** Opening Records for the task block **

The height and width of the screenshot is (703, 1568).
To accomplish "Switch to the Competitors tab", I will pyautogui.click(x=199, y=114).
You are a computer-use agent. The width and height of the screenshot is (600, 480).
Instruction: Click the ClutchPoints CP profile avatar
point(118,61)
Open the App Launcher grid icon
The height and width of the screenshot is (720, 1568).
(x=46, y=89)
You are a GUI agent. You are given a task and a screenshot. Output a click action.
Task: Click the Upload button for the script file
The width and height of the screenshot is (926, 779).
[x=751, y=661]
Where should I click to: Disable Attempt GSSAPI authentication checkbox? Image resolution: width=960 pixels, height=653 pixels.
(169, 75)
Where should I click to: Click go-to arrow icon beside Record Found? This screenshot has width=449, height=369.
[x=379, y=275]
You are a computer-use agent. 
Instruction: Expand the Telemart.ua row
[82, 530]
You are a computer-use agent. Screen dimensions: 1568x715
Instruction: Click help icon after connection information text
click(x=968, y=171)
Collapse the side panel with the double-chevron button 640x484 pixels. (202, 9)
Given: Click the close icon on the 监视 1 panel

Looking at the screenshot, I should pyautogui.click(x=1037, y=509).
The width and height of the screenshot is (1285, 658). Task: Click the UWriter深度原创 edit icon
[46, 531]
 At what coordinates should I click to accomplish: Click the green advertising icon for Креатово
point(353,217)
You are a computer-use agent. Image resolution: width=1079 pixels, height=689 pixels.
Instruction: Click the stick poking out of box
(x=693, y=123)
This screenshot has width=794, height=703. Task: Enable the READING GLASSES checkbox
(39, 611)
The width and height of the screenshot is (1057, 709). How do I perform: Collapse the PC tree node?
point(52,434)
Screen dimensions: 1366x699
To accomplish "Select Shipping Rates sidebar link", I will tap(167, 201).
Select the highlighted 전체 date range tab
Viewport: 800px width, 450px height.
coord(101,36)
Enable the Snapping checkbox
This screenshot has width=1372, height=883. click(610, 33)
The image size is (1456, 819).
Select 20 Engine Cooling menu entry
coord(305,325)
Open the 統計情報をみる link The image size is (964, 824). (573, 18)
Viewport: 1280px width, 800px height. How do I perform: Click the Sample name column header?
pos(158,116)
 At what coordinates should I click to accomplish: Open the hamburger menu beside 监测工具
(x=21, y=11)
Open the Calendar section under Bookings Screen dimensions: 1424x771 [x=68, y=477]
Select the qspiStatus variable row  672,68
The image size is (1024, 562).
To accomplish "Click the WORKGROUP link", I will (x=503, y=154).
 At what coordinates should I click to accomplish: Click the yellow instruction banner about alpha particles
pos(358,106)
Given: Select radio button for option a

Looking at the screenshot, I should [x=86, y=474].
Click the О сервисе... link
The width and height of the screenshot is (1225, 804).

** Closing Records for the task block **

## Your objective
Copy every line of the material above in which the word "agent" appears.

## Response area
You are a computer-use agent. The width and height of the screenshot is (600, 480).
You are a GUI agent. You are given a task and a screenshot. Output a click action.
You are a computer-use agent. 
You are a computer-use agent. Screen dimensions: 1568x715
You are a computer-use agent. Image resolution: width=1079 pixels, height=689 pixels.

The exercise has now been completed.